According to public health officials, suicide is a growing public health crisis both nationally and in Vermont.

According to a late 2019 report from Vermont’s health department, the number of deaths by suicide in Vermont has steadily grown over the past ten years, resulting in a suicide rate per 100,000 people almost 34 percent higher than the national average.

As of the latest weekly report from Vermont’s health department, 74 have died by suicide in Vermont since January.

In a statement issued Thursday, Scott welcomed the additional funding as a means of helping “ensure Vermonters who are struggling have access to the resources they need to help them through their challenges, and, hopefully prevent these unfortunate events.”

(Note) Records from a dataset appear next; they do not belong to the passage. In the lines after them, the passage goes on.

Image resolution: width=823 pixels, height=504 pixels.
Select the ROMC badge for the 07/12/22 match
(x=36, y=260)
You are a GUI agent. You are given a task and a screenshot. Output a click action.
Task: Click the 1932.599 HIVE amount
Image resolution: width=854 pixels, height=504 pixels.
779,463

“This grant is timely as these are exceedingly stressful times,” Scott said. “To any Vermonter who is experiencing crisis or feels helpless: Please know you matter to a lot of people, and help is available.”

According to Thursday’s announcement, funding from the CDC would be used to support the state’s Vermont Addressing Suicide Together – or VAST – project, which intends to use the additional funds for:

  • Coordinating statewide prevention efforts with state partners and communities;
  • Data analysis for identifying vulnerable populations and better characterizing risk and protective factors impacting suicide;
  • Expanding the delivery and provision of suicide prevention and care for at risk and underserved populations;
  • Expanding “Zero Suicide” activities to rural Vermont counties and engaging Community Health Teams in this initiative;
  • Facilitating Gatekeeper trainings with sexual minority advocates and social services agencies; and
  • Expanding recovery and peer support groups, including groups for first responders.

Information, resources and data about suicide prevention in Vermont can be found online at healthvermont.gov/suicide.